Obsolete Guidelines for Genetic Testing Miss Breast Cancer Patients Who Could Benefit

Underdiagnosis of Hereditary Breast Cancer: Are Genetic Testing Guidelines a Tool or an Obstacle?

Approximately 330,000 patients are diagnosed with breast cancer every year in the United States, with an estimated 10% of them likely due to hereditary causes. However, data from the TME Breast Care Network presented at the recent San Antonio Breast Cancer Society meeting, and published in the Journal of Clinical Oncology online December 7, shows that the existing guidelines exclude providing genetic testing for many patients with medically relevant genetic changes.

The study of 1000 patients from 20 clinical sites showed no statistically significant difference in the number of mutations identified by genetic testing between those patients who qualified for genetic testing and those who did not.  Current testing guidelines were developed to identify carriers of BRCA1/2 variants, but newer expanded panel testing yields additional pathogenic and likely pathogenic variants.

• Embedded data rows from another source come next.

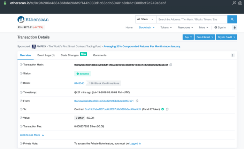244x149 pixels.
Task: Open the All Filters dropdown
Action: (x=145, y=19)
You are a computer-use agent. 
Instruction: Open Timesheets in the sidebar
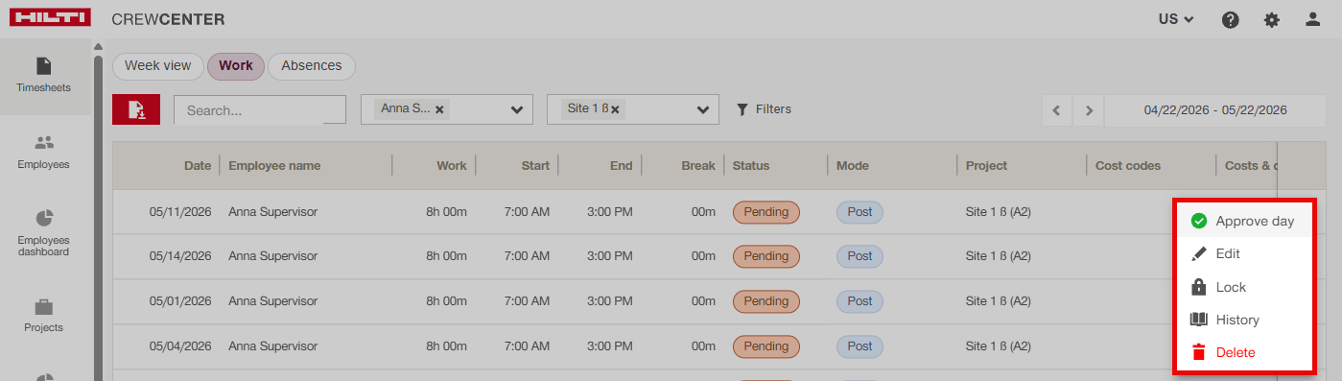(44, 76)
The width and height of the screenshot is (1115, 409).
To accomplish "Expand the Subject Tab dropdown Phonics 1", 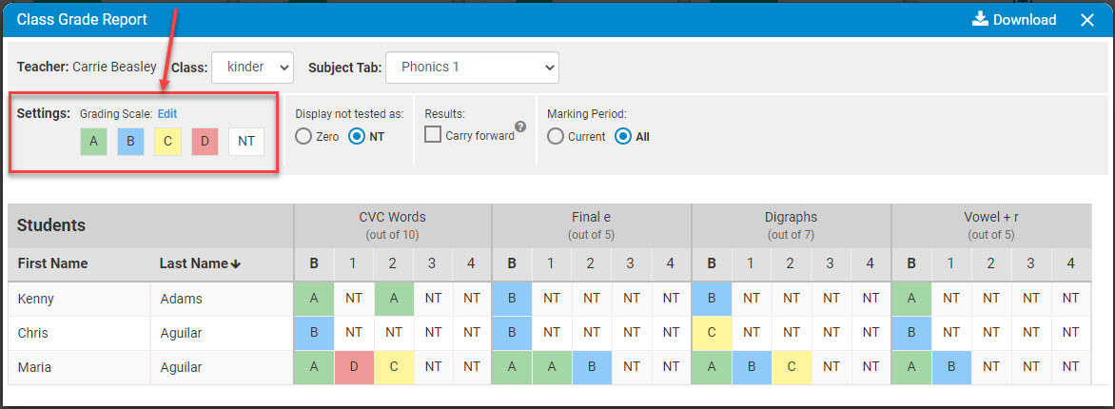I will pyautogui.click(x=472, y=68).
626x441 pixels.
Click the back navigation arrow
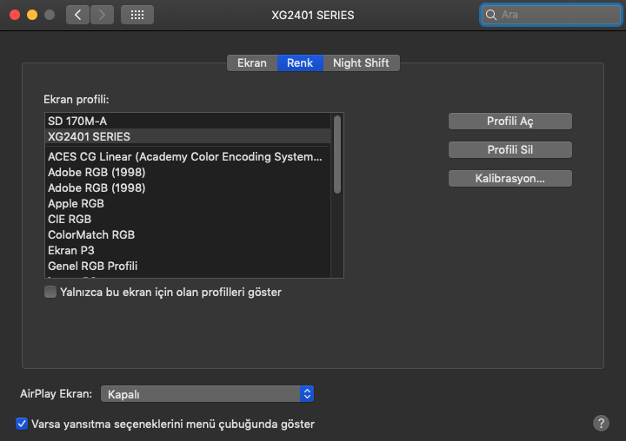(77, 15)
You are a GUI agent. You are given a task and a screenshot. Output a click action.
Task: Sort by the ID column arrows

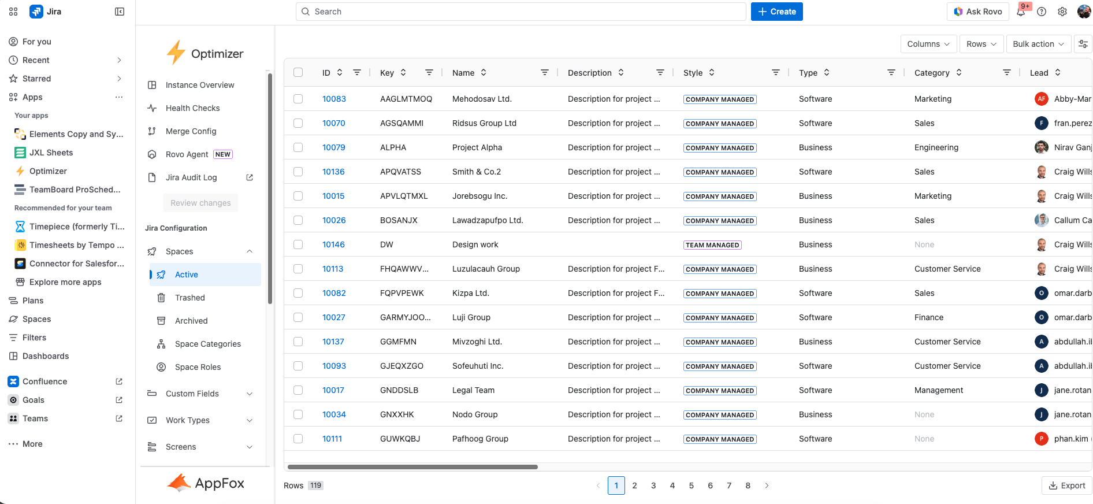340,72
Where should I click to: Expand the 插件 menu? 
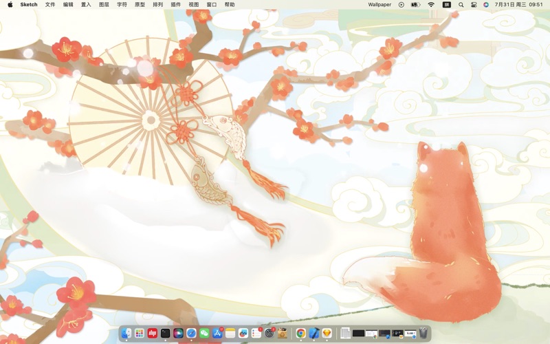click(175, 4)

The study was designed to determine if the current National Comprehensive Cancer Network (NCCN) guidelines for genetic testing were still accurate in identifying patients with hereditary breast cancer when using expanded panel testing that included other pathogenic variants, 82% of which have clinical implications for patients and/or unaffected family members.

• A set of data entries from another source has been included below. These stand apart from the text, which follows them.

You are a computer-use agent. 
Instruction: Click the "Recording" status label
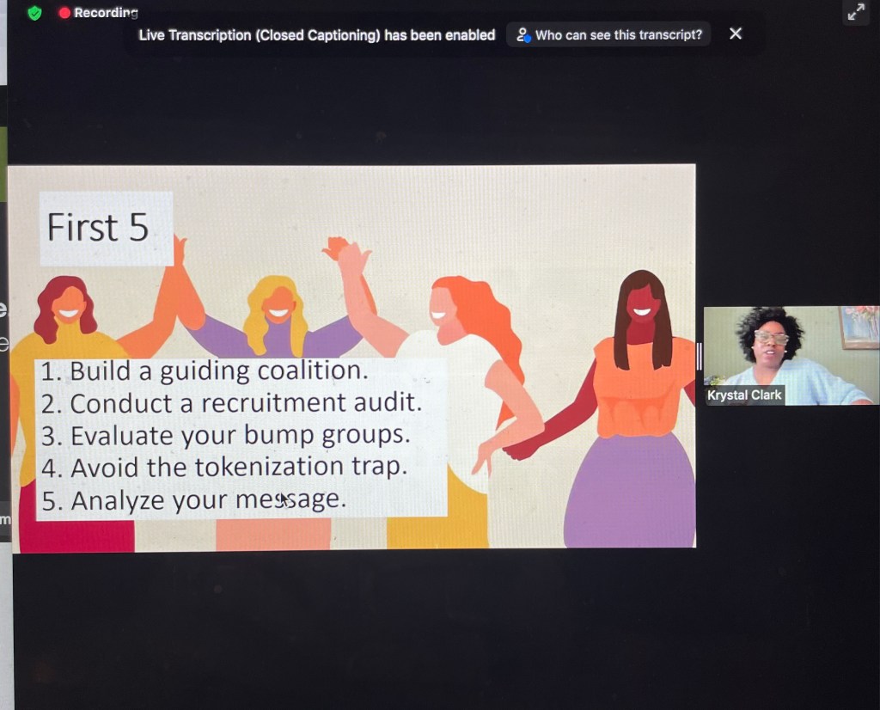click(x=106, y=13)
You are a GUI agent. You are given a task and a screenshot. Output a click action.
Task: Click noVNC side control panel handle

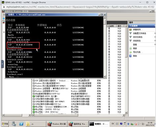[3, 64]
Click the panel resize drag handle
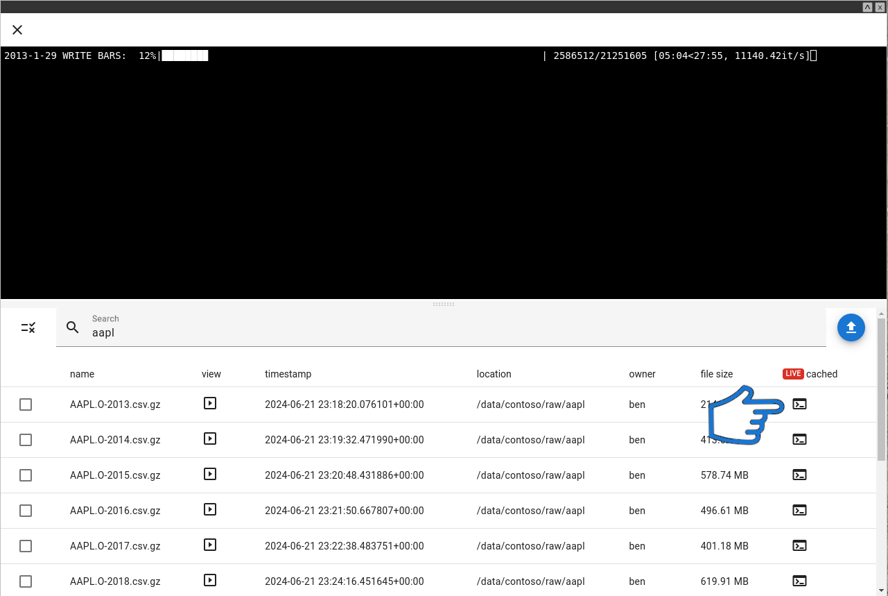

P-LP Variants and NCCN Criteria

This study performed by the TME BCN network of mostly community-based physicians, may be the only study on this topic published from data collected from practicing physicians from multiple community-based institutions. They compared the results from expanded panel genetic testing between patients who met and did not meet 2017 NCCN guidelines and found no statistically significant difference in the pathogenic variant rate between the two groups.

These results support simplifying the guidelines to one standard: universal genetic testing for breast cancer patients.  Testing all breast cancer patients would identify more patients harboring actionable variants and provide them, their physician, and their families with best treatment options knowing their genetic profile. In addition, identifying variants in breast cancer patients opens the door for cascade testing of family members to allow them true opportunities for prevention or early intervention.

The results from this study indicate that nearly half of breast cancer patients with a pathogenic variant that could be clinically actionable and/or offer management guidelines, are missed by current testing guidelines. The authors of this study strongly endorse a recommendation for all patients with a diagnosis of breast cancer undergo expanded panel genetic testing.